Tujuan A: Bisakah Anda menyalin ulang setiap baris dari ketiga catatan di bawah tanpa perubahan apa pun? Jangan sertakan gambarnya dalam jawaban.

Petikan Teks:
• • • • •

Total Tayangan Halaman

Jumat, 11 Mei 2012

Makalah Sosiologi Tema : Akibat Proses Sosialisasi Nilai-Nilai Subkebudayaan Menyimpang


Makalah Sosiologi
Bebas Yang Terlalu Bebas



Disusun oleh kelompok 5
Jepri Pratama (15)
Maulida F. Fadhila (17)
Nur Cholis S. (25)
Rika Puspitasari (28)

X.7 SMAN 1 Magetan
2011/2012

Tema : Akibat Proses Sosialisasi Nilai-Nilai Subkebudayaan Menyimpang


KATA PENGANTAR

Puji dan Syukur Penulis Panjatkan ke Hadirat Tuhan Yang Maha Esa karena berkat limpahan Rahmat dan Karunia-Nya sehingga penulis dapat menyusun makalah ini walau tidak tepat pada waktunya.
Dalam penyusunan makalah ini, penulis banyak mendapat tantangan dan hambatan akan tetapi dengan bantuan dari berbagai pihak tantangan itu bisa teratasi. Oleh karena itu, penulis mengucapkan terima kasih kepada semua pihak yang telah membantu dalam penyusunan makalah ini.
Penulis menyadari bahwa makalah ini masih jauh dari kesempurnaan baik dari bentuk penyusunan maupun materinya. Kritik konstruktif dari pembaca sangat penulis harapkan untuk penyempurnaan makalah selanjutnya.

• • • • •

(Data Tersimpan)
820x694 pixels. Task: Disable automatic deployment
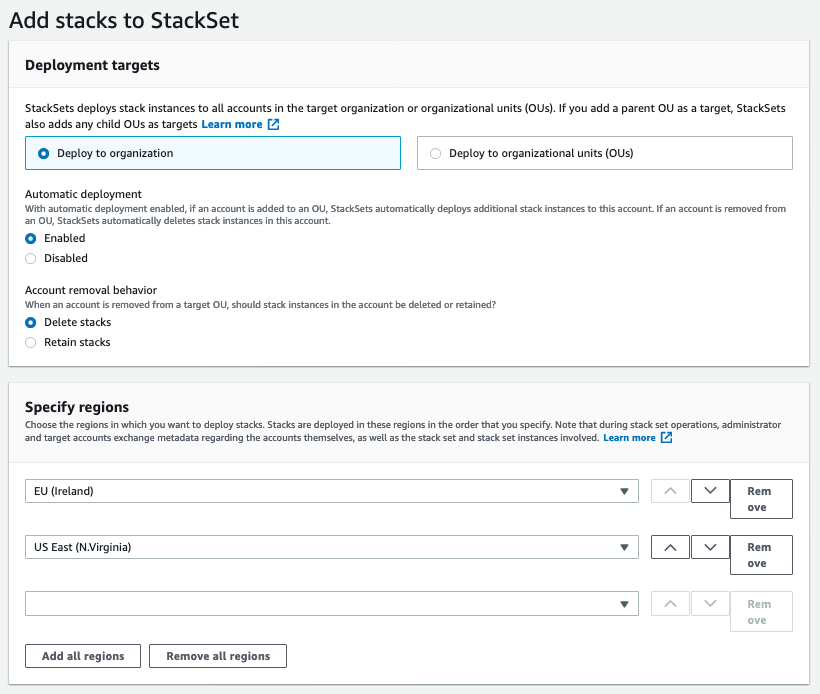(30, 258)
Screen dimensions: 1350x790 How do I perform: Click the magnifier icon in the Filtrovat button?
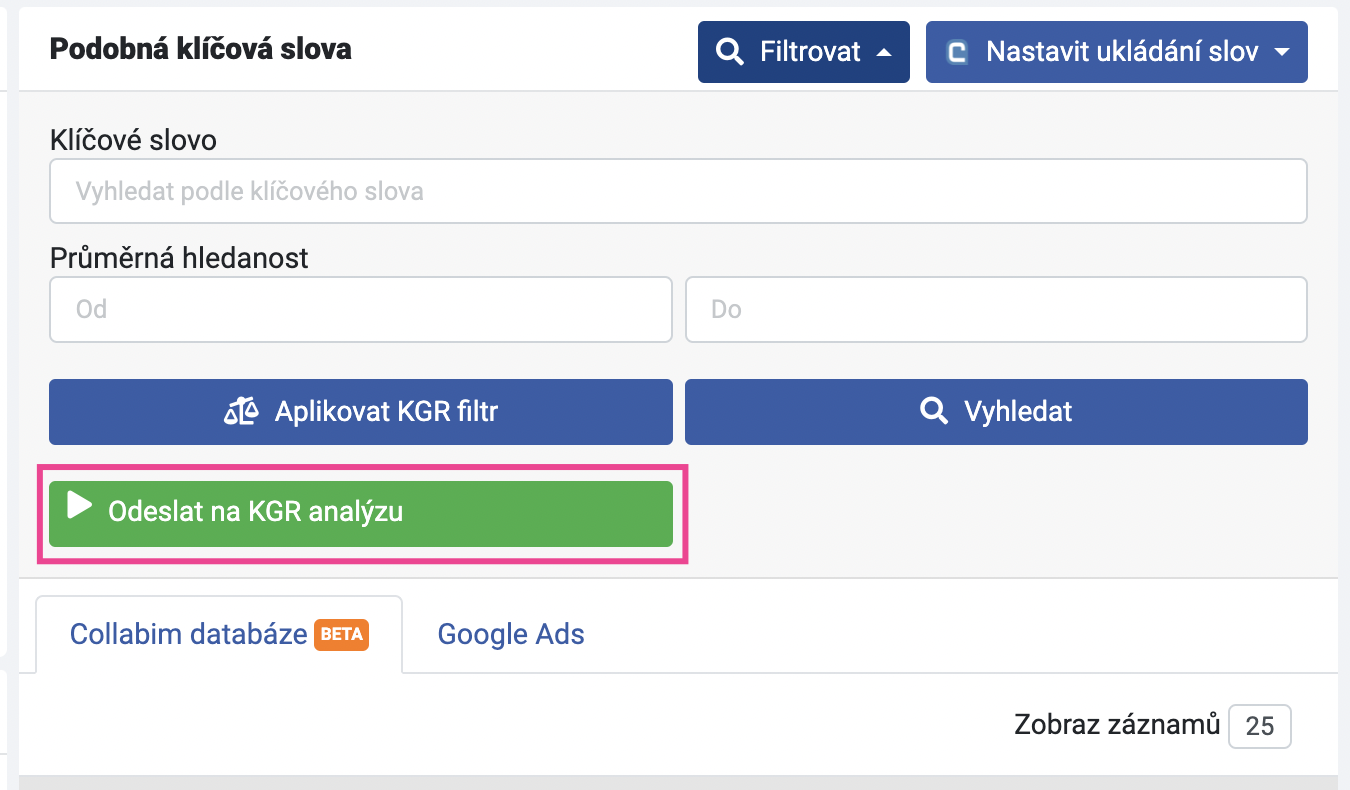(x=731, y=52)
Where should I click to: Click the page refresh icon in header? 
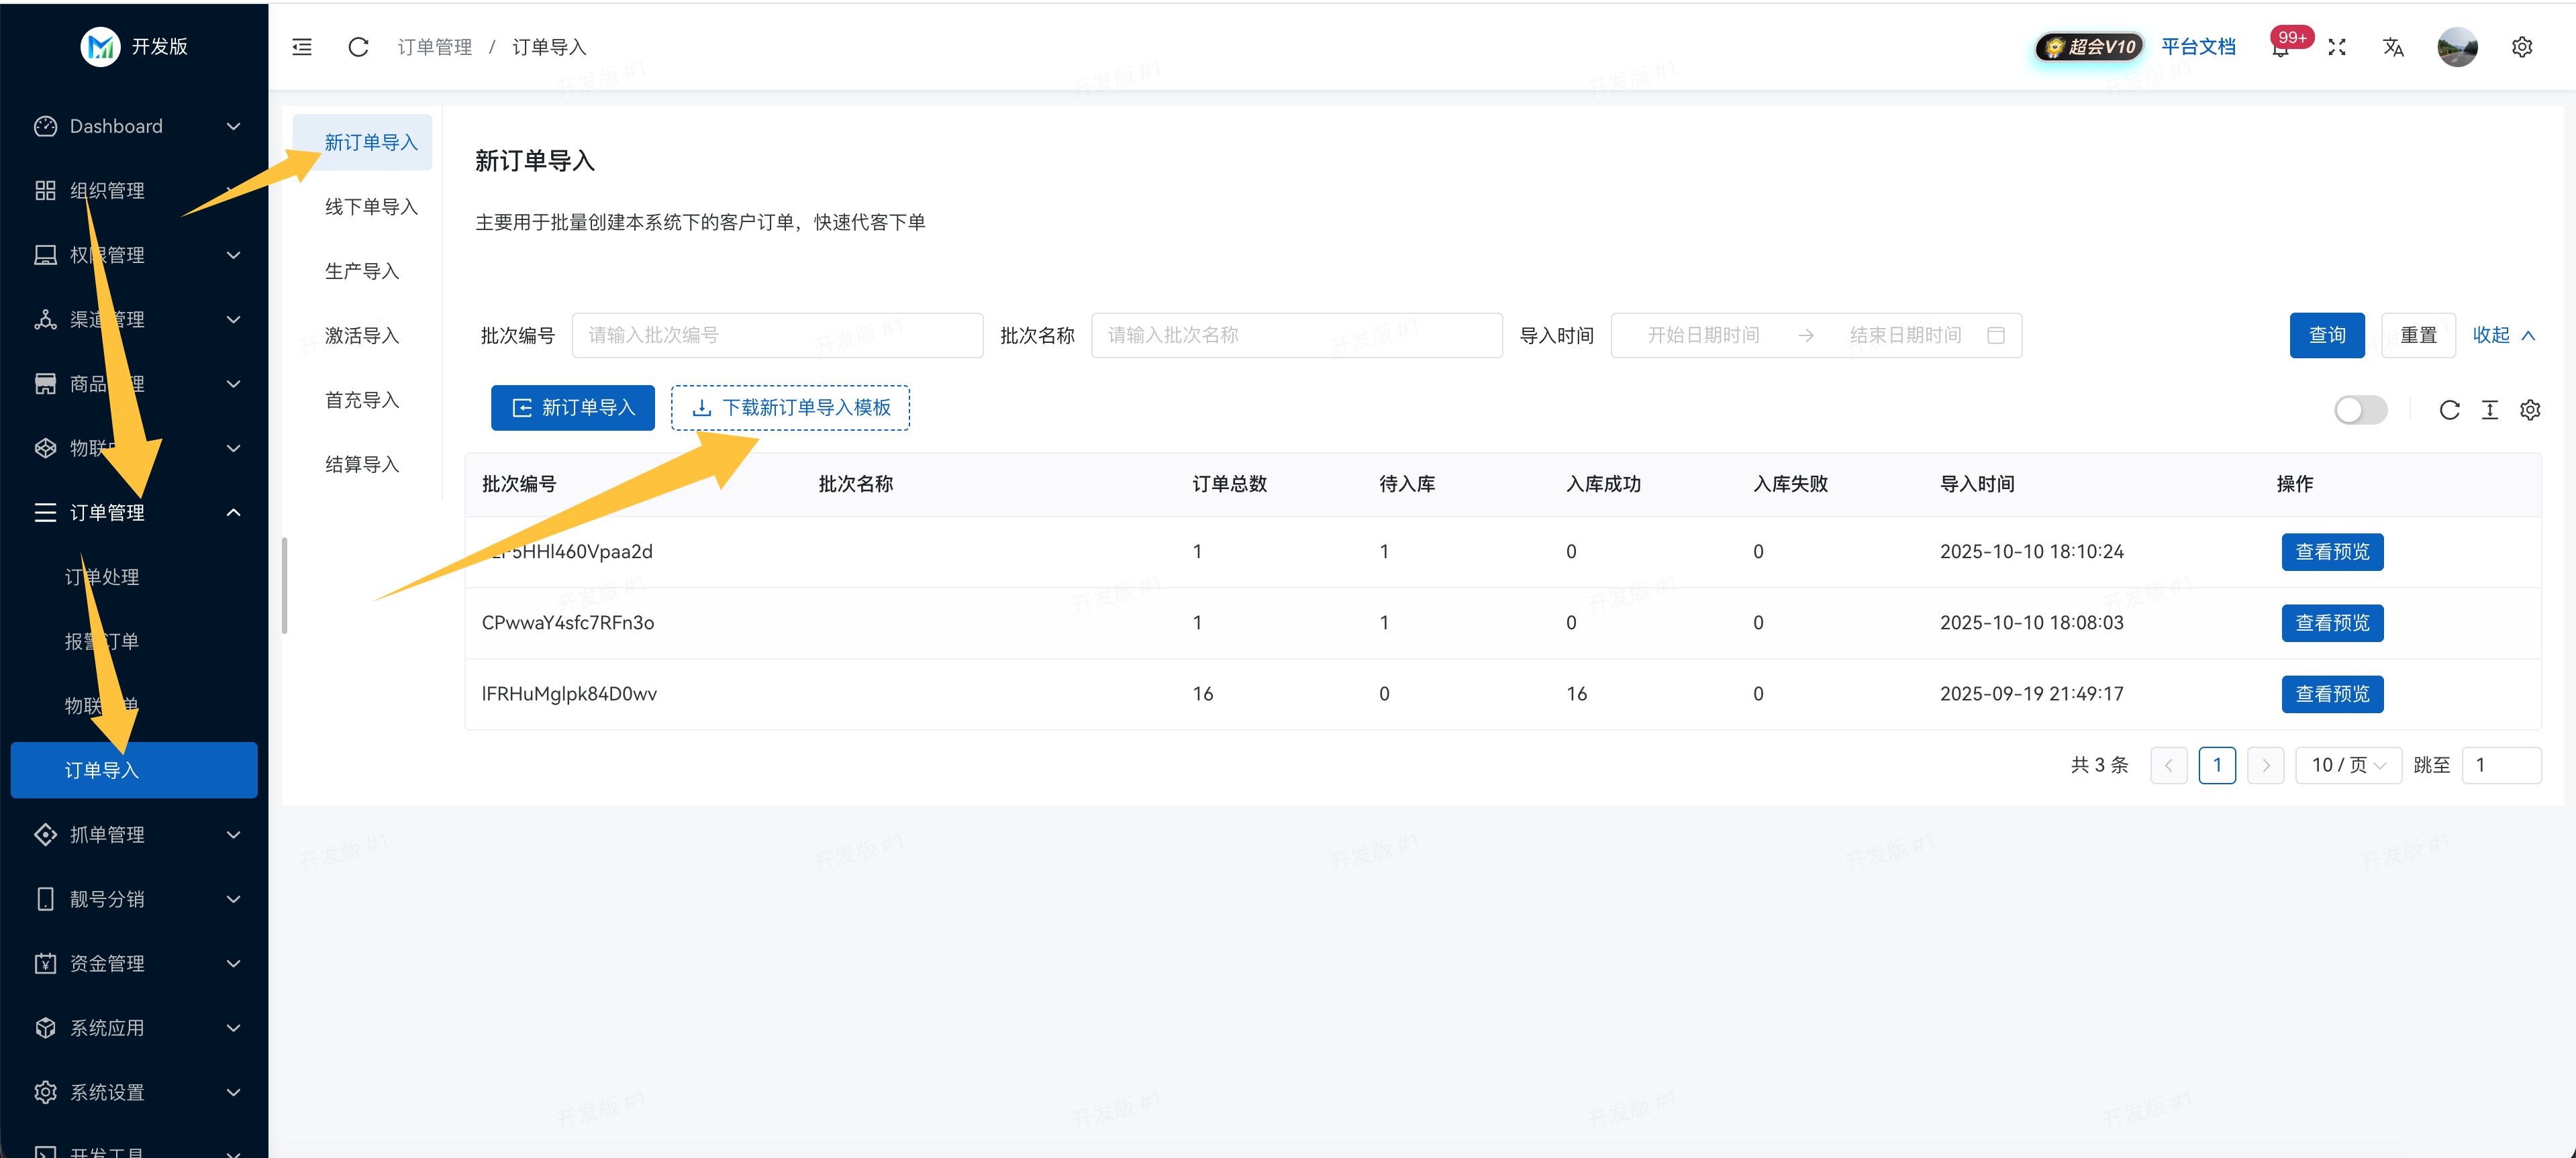point(358,47)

• • • • •

Tujuan B:
Jawab pertanyaan berikut berdasarkan makalah sosiologi di atas:
(i) Tanggal berapa yang tercantum di bagian atas?
(ii) Kelompok berapa yang menyusun makalah ini?
(iii) Apa yang sangat diharapkan penulis dari pembaca?

Jawaban A:
820x694 pixels. Task: Disable automatic deployment
(30, 258)
Screen dimensions: 1350x790 How do I perform: Click the magnifier icon in the Filtrovat button?
(x=731, y=52)
Where should I click to: Click the page refresh icon in header? 
point(358,47)

Jawaban B:
(i) Jumat, 11 Mei 2012
(ii) Kelompok 5
(iii) Kritik konstruktif untuk penyempurnaan makalah selanjutnya